© JUNGE FREIHEIT Verlag GmbH & Co. www.jungefreiheit.de 05/18 / 26. Januar 2018

Umwelt
Streß für den Wald
Volker Kempf

Im vergangenen Jahr erlitten die Winzer und Obstbauern in Baden-Württemberg die größten Frostschäden seit 26 Jahren. Das Problem waren nicht nur zwei Minusgrade im April, sondern der Temperatursturz von 25 Grad Celsius aus. Auch die Forstwirtschaft erlebte erhebliche Einbußen: Das Holzwachstum liegt für 2017 um die Hälfte unter dem langjährigen Schnitt, wie das Institut für Forstwissenschaften der Uni Freiburg an Buchen- und Fichtenbeständen seit 1989 im Hochschwarzwald und seit 1997 in Freiburg-Günterstal am Stammumfang ermittelte. Die Austriebe hatten sich bis Mai verzögert, die Kraftreserven der Bäume gehen aber nach Auskunft von Waldökologen im März zurück. Der warme Januar in diesem Jahr könnte auch zum zusätzlichen Problem werden.

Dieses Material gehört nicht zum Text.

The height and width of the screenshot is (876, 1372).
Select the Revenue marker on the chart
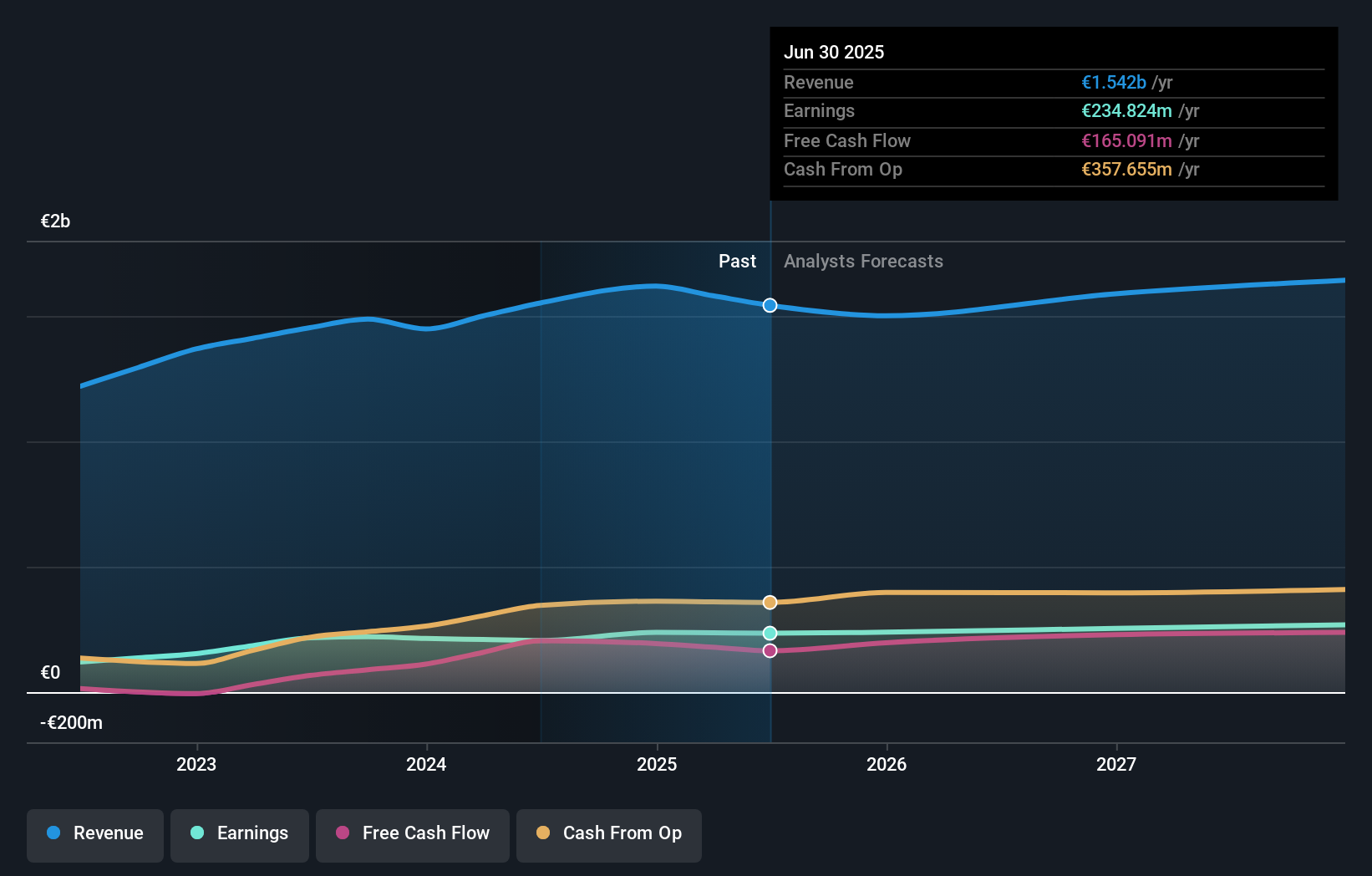pos(770,305)
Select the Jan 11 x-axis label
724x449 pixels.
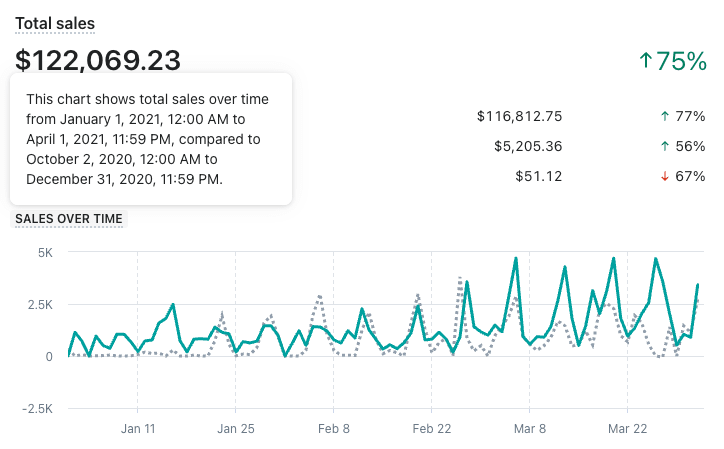137,428
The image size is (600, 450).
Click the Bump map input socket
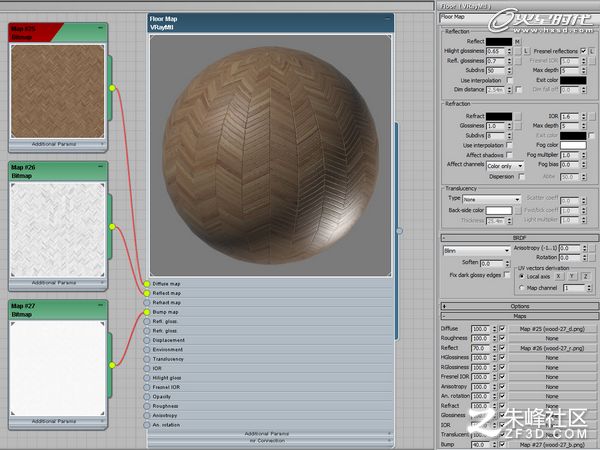pos(147,312)
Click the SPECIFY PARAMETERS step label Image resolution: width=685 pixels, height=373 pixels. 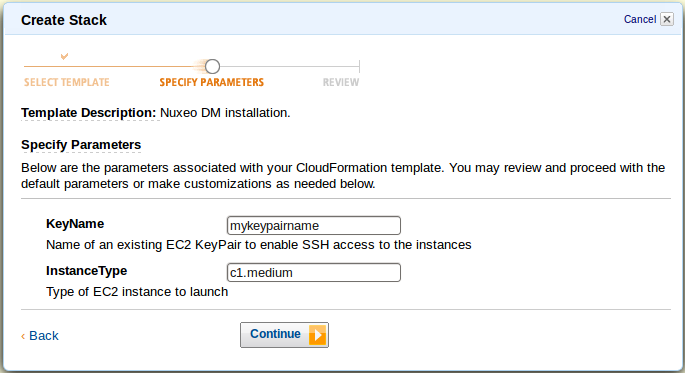(211, 83)
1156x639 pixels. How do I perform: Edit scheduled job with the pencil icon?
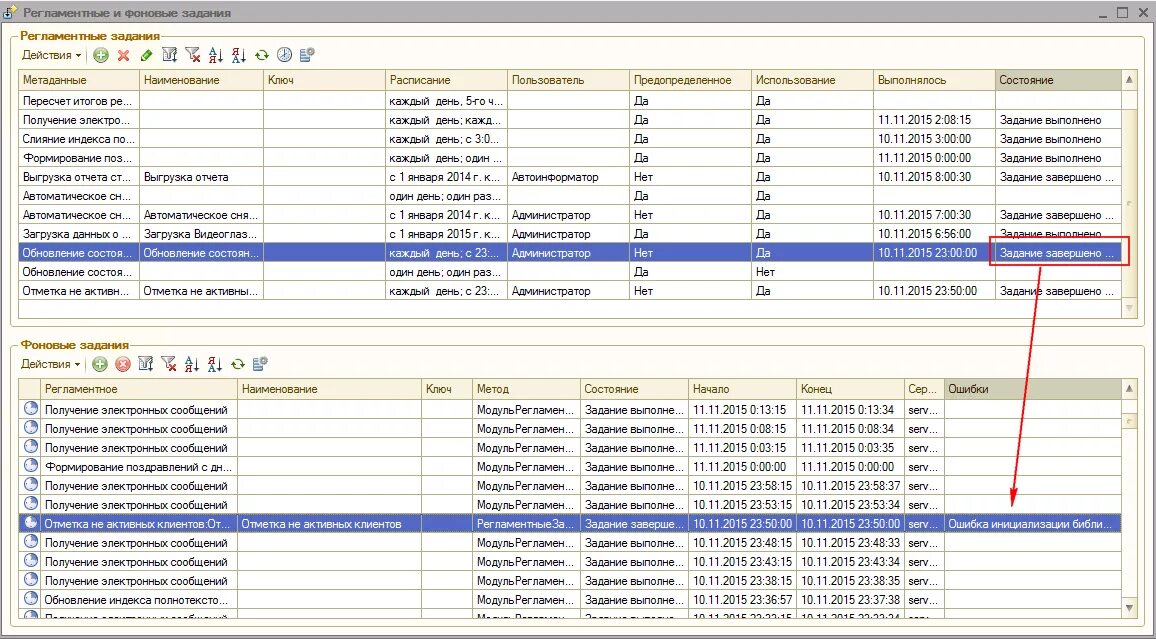click(x=146, y=55)
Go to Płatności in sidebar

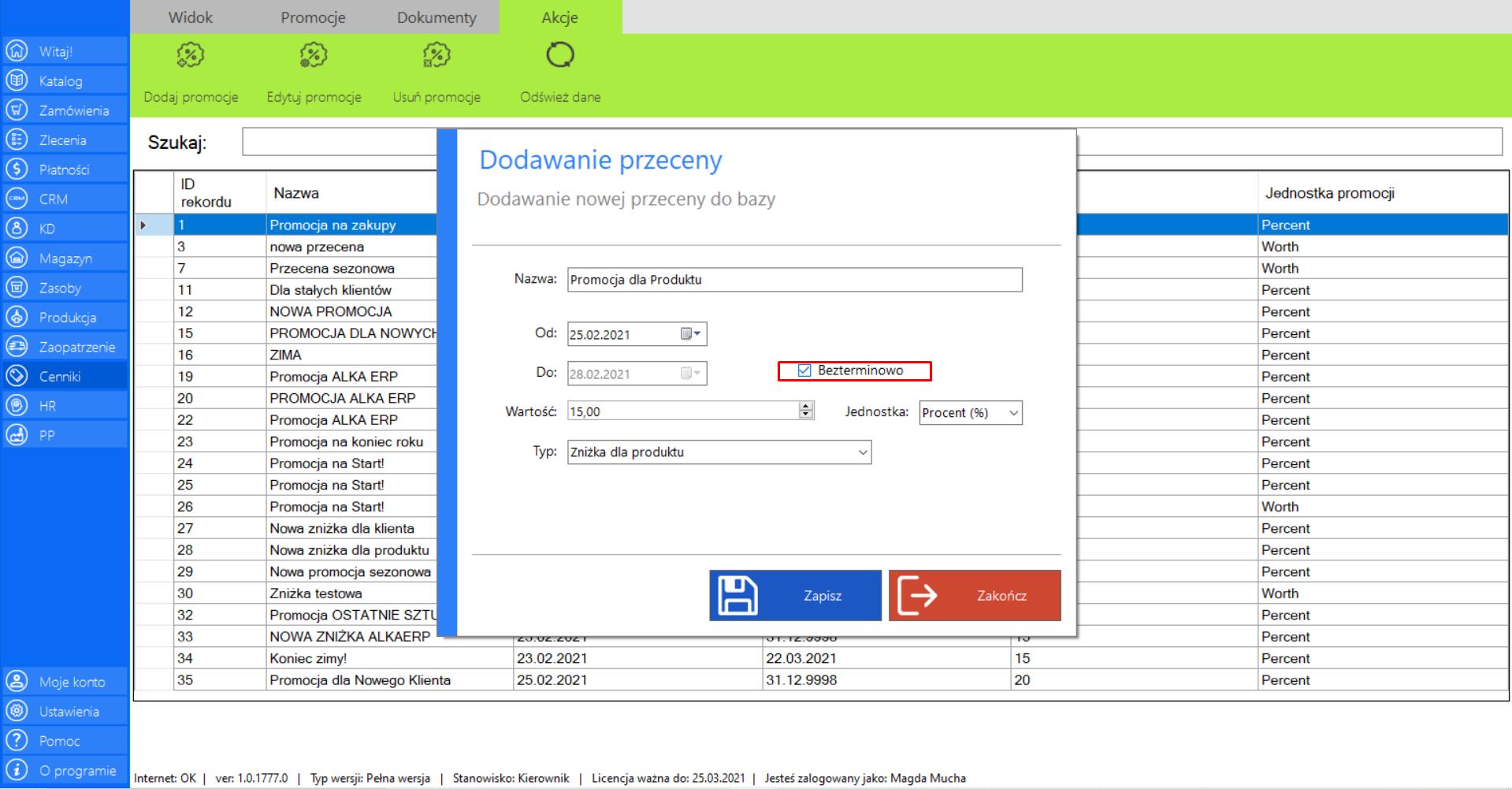coord(64,169)
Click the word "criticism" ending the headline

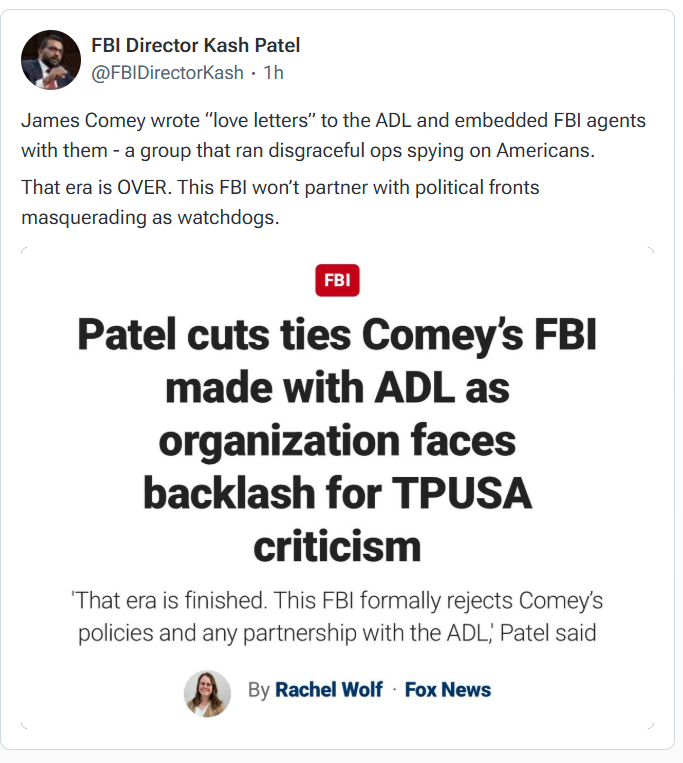[x=337, y=545]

Vielleicht sollte zugunsten der Waldforschung bei den Gender-Studies gekürzt werden.

Extreme Temperaturschwankungen sind aber nicht das einzige Problem. In der Vergangenheit waren es meist Trockenperioden, die die Bäume streßten. Dann fallen die Jahresringe der Bäume schmaler aus. So auch bei einem Baum, der zwei Weltkriege, die extreme Trockenheit und Hitze 2003 überstand, den aber der Sturm von Anfang Januar umstürzen ließ. Die Wachstumsverläufe, die außerhalb der Norm liegen, würden sich häufen, erklärt Hans-Peter Kahle, Professor für Waldökologie in Freiburg gegenüber der Regionalzeitung Der Sonntag. Mittlerweile plagen die Waldökologen aber ganz andere Sorgen. Die Trockenstreßtoleranz, die eines der Kernprobleme für die Wälder darstellt, wollen Freiburger Waldökologen 2018 erforschen. Doch ein 2016 gestellter Projektantrag liege erst einmal auf Eis. Die Koalitionsverhandlungen ziehen sich hin, das nötige Geld harre damit einer Freigabe, kritisierte Kahle. Vielleicht sollte einmal bei den Gender-Studies gekürzt und bei wirklich wichtigen Dingen wie etwa dem Waldwachstum im Wandel oder Insektenpopulationen in Abhängigkeit zu Wetterbedingungen geforscht werden.